- Born: Ali Taan Fayad Lebanon

= Ali Fayad (arms dealer) =

Lebanese-born Ukrainian arms dealer

Ali Taan Fayad (علي طعان فياض), also known as Ali Amin, is a Lebanese-born Ukrainian arms dealer.

==History==
On 26 March 2014, he was indicted by a court in New York on charges including 'conspiracy to kill officers and employees of the United States', 'conspiracy to acquire and transport anti-aircraft missiles', 'conspiracy to commit money laundering', 'conspiracy to import cocaine into the United States' and 'conspiracy to provide material support or resources to a foreign terrorist organisation'.

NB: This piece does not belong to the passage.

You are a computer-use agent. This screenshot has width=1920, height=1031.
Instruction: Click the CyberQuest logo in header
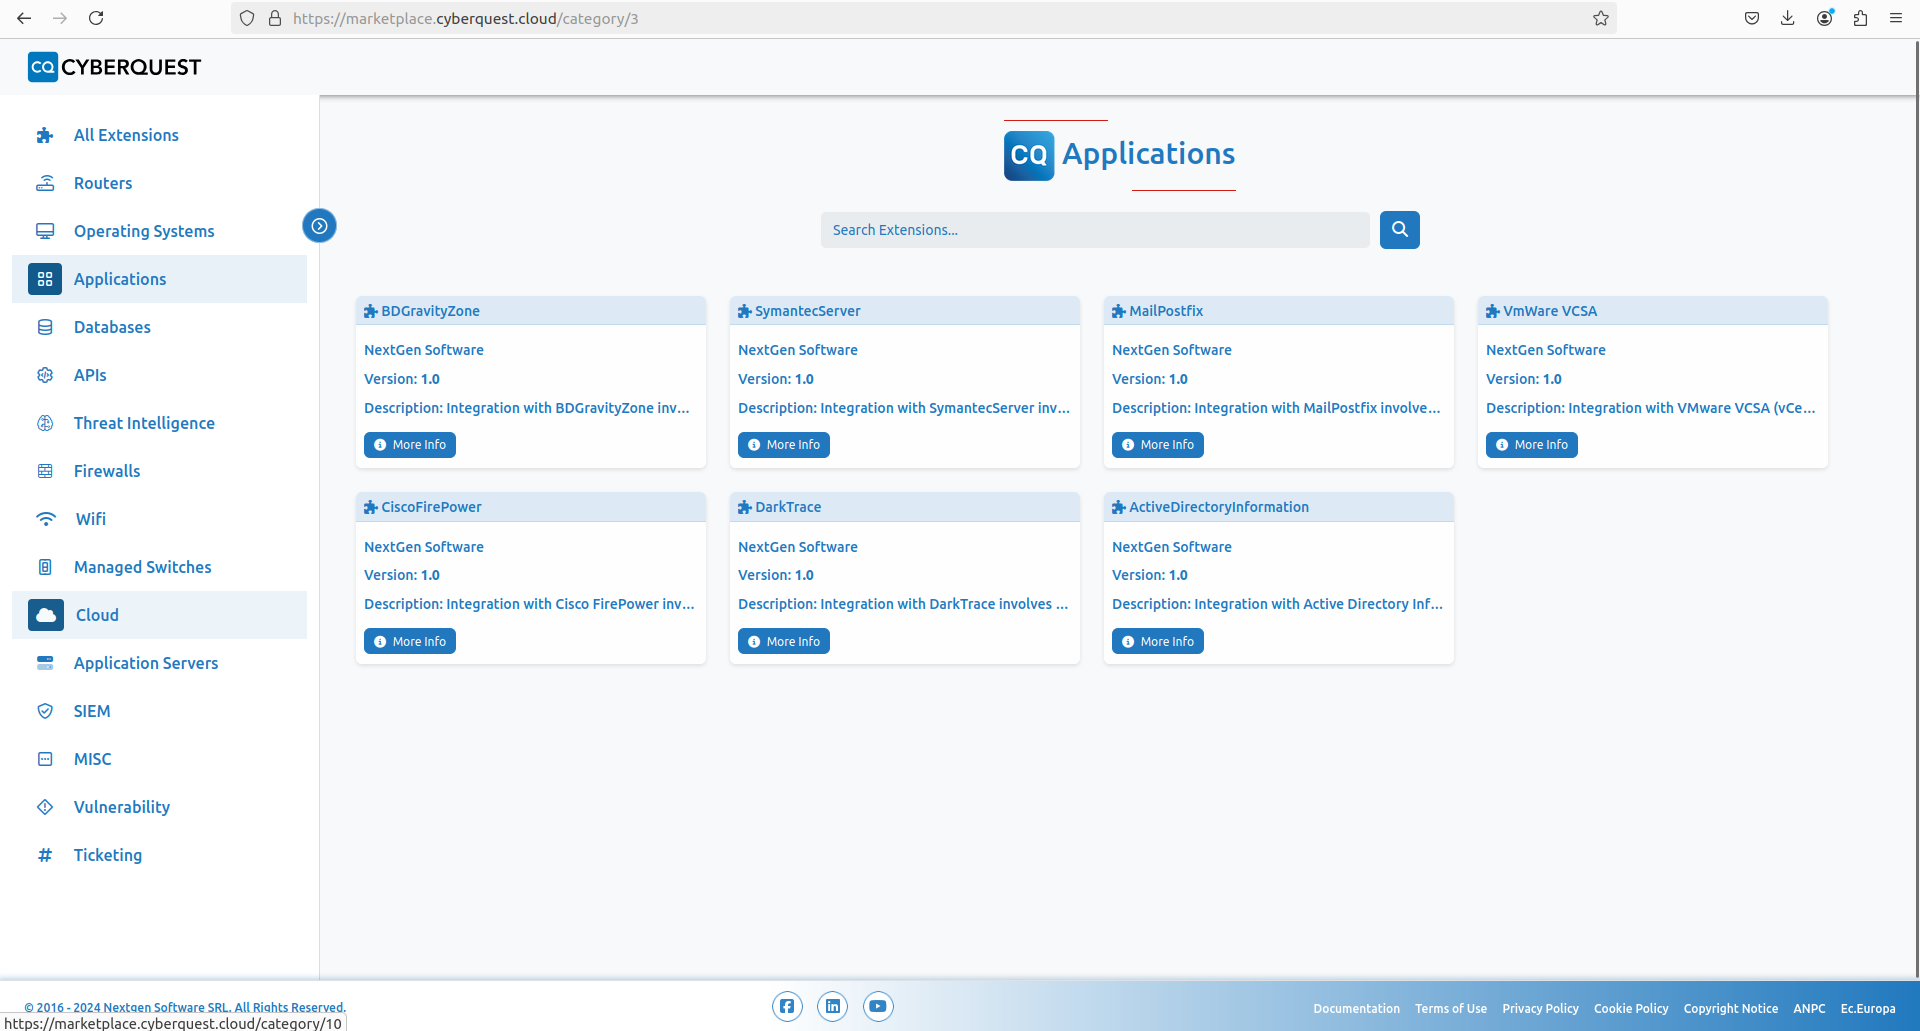(115, 67)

In April 2014, Fayad was arrested alongside Fawzi Jaber and Khaled Marabi in a Prague hotel by undercover agents of the United States Drug Enforcement Administration, who were posing as members of the Revolutionary Armed Forces of Colombia. Fayad and his co-conspirators had met with the undercover DEA agents in Ghana and Warsaw as part of a two-year sting operation named Project Cassandra. Fayad had agreed to provide twenty 9K38 Igla surface-to-air missiles and four-hundred rocket-propelled grenades for $8.3 million.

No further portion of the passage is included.